"Novoselic admitted he had tipped Kurt off [about the drug intervention], feeling the idea would backfire and that Kurt would flee. "I just felt so bad for him," Krist recalled. "He looked so fucked up. I knew he wouldn't listen to it." Krist saw Kurt for the first time since Rome that week at the Marco Polo Motel on Aurora Avenue. "He was camped out there. He was delusional. It was so weird. He was like, 'Krist, where can I buy a motorcycle?' I was like, 'Fuck, what are you talking about? You don't want to buy a motorcycle. You've got to get the fuck out of here.'" Krist invited Kurt to go away on vacation, just the two of them, to talk things out, but Kurt refused. "He was really quiet. He was just estranged from all his relationships. He wasn't connecting with anybody."
Kurt complained of being hungry, so Krist offered to buy him dinner at a fancy restaurant; Kurt insisted he wanted a Jack in the Box hamburger. As Novoselic drove toward Jack in the Box in the nearby U-District, Kurt protested: "Those hamburgers are too greasy. Let's go to the one on Capitol Hill--the food is better there." Only when they arrived on Capitol Hill did Novoselic realize Kurt didn't want hamburgers at all: He was simply using his old friend to get a ride to score drugs. "His dealer was right by there. He just wanted to get fucked up into oblivion. There was no talking to him. He just wanted to escape. He wanted to die, that was what he wanted to do." The two men began screaming at each other and Kurt bolted from the car."

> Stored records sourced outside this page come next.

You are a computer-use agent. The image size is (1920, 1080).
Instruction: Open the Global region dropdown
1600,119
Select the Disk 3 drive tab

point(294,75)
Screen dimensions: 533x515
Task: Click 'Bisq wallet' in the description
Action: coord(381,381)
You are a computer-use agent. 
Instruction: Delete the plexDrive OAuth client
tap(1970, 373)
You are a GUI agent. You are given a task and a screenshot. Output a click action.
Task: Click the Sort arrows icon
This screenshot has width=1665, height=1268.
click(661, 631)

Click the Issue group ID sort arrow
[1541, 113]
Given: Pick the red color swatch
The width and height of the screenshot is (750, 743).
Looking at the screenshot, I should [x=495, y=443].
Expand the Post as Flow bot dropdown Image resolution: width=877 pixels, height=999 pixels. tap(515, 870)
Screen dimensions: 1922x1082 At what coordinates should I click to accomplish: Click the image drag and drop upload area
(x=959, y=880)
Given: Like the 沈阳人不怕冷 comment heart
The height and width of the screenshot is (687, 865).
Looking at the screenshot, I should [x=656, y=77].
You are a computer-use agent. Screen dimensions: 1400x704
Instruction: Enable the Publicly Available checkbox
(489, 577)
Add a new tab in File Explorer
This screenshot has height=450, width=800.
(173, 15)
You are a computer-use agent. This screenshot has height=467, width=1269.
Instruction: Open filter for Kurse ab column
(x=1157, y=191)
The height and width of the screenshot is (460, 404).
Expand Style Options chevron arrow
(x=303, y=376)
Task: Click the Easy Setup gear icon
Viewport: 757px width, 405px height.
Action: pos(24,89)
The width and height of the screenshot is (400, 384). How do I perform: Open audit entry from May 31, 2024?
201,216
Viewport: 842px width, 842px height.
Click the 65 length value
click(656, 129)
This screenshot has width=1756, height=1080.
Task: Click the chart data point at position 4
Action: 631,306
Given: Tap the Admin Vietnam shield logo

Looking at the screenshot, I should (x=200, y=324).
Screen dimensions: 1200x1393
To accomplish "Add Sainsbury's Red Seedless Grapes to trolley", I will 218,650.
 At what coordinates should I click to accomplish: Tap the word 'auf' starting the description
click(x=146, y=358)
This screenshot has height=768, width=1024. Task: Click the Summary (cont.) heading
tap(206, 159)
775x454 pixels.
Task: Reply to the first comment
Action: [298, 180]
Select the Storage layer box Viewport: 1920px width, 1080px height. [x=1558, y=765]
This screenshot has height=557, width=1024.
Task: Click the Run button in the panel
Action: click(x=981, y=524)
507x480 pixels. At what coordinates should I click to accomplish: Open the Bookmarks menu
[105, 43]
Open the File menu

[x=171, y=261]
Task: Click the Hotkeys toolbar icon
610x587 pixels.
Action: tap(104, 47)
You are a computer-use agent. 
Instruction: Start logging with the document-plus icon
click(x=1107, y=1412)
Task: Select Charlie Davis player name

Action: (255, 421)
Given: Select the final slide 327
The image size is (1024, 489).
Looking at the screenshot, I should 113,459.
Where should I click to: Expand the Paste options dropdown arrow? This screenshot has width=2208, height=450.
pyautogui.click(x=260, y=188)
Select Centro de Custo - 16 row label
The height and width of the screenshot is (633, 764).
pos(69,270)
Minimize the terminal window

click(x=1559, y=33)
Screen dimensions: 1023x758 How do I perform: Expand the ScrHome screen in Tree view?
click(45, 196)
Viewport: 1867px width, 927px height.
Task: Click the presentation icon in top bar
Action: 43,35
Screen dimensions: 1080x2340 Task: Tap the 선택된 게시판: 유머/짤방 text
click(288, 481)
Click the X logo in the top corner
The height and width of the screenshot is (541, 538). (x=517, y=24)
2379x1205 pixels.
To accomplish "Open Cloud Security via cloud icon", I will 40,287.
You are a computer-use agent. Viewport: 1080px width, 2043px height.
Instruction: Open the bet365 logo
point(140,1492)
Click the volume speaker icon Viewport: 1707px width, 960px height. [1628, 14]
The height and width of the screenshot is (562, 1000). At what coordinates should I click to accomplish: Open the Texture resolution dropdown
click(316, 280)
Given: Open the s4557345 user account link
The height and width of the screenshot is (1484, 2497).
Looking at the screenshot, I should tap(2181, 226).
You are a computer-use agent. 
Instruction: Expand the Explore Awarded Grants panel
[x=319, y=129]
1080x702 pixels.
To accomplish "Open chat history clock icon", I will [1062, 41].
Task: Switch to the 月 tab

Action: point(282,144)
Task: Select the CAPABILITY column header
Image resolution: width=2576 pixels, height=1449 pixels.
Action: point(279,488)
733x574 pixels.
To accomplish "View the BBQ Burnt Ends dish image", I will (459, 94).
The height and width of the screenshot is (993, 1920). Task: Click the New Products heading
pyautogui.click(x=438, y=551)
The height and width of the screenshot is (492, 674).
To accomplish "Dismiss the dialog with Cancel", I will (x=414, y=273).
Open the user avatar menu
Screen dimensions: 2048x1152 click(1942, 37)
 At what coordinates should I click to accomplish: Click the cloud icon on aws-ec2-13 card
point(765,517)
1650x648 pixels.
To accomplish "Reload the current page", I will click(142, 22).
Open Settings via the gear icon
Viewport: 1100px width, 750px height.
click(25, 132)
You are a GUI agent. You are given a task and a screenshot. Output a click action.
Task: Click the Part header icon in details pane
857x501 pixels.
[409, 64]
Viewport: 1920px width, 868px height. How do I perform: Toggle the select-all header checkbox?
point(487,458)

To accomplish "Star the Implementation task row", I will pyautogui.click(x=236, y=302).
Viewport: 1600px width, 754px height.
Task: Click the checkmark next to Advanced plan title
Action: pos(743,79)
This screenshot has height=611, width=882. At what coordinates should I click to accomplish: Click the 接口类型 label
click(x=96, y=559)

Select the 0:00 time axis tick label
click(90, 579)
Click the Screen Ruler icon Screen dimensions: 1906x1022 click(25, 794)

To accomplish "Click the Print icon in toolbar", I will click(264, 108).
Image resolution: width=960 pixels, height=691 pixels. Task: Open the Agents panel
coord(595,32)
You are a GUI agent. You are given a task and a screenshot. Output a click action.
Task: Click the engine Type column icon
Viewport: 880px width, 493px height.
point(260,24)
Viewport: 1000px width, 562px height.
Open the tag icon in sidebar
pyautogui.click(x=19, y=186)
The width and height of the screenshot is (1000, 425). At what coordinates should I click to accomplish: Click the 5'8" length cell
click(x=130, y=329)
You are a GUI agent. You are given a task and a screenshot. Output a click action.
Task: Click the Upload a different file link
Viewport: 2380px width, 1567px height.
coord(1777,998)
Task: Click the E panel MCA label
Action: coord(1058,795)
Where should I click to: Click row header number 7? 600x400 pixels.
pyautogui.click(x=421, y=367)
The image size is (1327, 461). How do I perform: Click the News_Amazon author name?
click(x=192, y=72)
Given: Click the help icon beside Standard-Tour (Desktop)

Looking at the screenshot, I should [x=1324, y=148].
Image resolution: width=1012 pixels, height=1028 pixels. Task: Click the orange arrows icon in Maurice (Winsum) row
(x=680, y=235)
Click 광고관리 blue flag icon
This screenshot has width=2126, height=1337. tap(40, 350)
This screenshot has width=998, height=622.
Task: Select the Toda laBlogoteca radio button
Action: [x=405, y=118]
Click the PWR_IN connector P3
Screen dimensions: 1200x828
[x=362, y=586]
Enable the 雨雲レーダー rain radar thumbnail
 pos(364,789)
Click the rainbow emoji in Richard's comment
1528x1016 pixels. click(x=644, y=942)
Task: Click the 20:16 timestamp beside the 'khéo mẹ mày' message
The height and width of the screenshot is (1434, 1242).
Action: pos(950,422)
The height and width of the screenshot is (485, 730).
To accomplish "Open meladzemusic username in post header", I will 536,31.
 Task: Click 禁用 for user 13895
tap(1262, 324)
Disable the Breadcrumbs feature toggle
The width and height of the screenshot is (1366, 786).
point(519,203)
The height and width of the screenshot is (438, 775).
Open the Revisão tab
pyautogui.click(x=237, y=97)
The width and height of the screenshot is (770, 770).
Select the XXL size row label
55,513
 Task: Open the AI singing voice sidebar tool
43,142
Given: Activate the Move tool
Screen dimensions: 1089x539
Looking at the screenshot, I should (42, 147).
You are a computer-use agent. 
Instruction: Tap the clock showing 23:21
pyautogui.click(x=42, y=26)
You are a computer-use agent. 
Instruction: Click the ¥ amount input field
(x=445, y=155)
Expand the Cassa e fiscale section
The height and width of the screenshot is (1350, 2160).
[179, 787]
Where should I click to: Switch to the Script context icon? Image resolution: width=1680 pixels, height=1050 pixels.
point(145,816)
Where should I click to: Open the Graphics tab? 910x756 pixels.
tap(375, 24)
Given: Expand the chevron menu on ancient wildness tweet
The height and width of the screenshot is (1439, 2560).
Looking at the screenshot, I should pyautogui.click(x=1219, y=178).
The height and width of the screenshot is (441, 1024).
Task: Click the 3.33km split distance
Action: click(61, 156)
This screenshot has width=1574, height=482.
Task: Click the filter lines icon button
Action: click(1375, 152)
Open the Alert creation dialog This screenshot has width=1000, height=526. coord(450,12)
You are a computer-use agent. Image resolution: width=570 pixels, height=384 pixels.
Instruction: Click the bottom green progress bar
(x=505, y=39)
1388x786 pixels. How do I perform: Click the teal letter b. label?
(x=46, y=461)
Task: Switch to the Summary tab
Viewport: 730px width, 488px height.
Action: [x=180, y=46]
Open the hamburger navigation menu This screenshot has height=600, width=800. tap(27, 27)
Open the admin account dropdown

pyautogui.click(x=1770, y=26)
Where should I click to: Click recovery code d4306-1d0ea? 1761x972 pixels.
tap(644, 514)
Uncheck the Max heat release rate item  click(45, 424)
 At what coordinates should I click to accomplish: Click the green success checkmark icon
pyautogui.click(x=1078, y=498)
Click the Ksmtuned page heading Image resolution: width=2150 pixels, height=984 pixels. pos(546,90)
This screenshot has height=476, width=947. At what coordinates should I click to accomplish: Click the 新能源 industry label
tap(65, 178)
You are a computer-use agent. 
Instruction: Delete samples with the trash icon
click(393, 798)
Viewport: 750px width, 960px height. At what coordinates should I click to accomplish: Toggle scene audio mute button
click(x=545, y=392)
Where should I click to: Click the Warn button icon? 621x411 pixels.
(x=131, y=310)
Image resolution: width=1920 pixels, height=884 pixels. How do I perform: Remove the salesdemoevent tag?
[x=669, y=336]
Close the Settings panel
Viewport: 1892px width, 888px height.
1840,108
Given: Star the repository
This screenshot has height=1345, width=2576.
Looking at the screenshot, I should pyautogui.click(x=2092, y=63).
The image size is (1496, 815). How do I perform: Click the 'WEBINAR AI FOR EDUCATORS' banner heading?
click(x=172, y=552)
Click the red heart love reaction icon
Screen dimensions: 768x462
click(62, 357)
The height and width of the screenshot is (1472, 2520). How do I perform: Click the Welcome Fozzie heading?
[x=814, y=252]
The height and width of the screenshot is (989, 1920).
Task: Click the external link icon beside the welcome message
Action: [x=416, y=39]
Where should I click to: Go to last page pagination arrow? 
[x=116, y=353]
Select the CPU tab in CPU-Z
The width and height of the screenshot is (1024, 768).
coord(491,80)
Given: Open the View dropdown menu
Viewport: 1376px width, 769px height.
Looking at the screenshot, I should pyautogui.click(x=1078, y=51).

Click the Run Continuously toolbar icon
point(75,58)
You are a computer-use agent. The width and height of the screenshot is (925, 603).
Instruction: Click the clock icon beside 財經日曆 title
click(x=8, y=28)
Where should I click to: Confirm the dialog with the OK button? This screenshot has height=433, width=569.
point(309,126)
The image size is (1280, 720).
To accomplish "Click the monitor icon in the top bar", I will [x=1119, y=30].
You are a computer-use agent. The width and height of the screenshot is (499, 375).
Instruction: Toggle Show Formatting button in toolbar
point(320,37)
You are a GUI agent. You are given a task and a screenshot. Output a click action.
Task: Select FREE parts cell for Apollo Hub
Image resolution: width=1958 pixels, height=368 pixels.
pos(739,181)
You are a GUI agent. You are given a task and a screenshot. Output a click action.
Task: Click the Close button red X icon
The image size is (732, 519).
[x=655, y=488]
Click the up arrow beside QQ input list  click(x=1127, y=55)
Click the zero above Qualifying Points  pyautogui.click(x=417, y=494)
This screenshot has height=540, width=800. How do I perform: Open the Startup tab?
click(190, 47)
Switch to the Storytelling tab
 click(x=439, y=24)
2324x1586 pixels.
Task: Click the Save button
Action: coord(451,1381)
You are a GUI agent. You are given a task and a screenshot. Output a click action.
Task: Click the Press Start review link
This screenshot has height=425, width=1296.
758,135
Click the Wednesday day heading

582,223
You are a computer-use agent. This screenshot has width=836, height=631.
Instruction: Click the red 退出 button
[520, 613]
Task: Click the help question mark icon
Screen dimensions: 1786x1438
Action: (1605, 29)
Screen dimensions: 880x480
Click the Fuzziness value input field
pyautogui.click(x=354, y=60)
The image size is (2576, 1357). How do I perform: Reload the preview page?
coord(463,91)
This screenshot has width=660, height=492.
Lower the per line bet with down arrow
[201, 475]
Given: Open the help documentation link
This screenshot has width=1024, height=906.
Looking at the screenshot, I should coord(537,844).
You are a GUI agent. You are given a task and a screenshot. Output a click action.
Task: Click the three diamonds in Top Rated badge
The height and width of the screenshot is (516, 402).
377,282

-Heavier Than Heaven, Charles R. Cross, 2001, pg. 332
Rolling Stone: What was that last year like?
Dave Grohl: "You just never knew. There were times when the room was lit up with energy and happiness, and there were times when the vibe was like the fucking plague. The last year, being in that band was rough. There was a whole lot of dark shit going on. At that point I was living this wonderful, healthy life outside the band, but when I'd enter a band environment, that all changed. It wasn't a lot of fun. But when Pat Smear joined the band, it changed everything. We went from being fucking sulking dirtbags to kids again. It changed our world. He's the sweetest person in the world. He became really close with Kurt. There was laughter."
(2005)
"I can't think of one show that I ever played with that band where we walked offstage and said, 'That was great.' Never one. Only two times did I get any reassurance from Kurt. Once when I joined the band, in 1990, we were drunk at some disco in England, and Kurt came up and said, 'I'm so glad you're in this band. I'm so glad you're down-to-earth.' I was like, 'Wow!' The next time was in late '93 or early '94 when I came home and turned on my message machine and had a message from Kurt that said, 'Y'know, I was just sitting here listening to 'In Utero', and your drumming is so awesome. You did such a great job!' I was like, 'Wow!' Those two things were spread out by about four years [laughs]."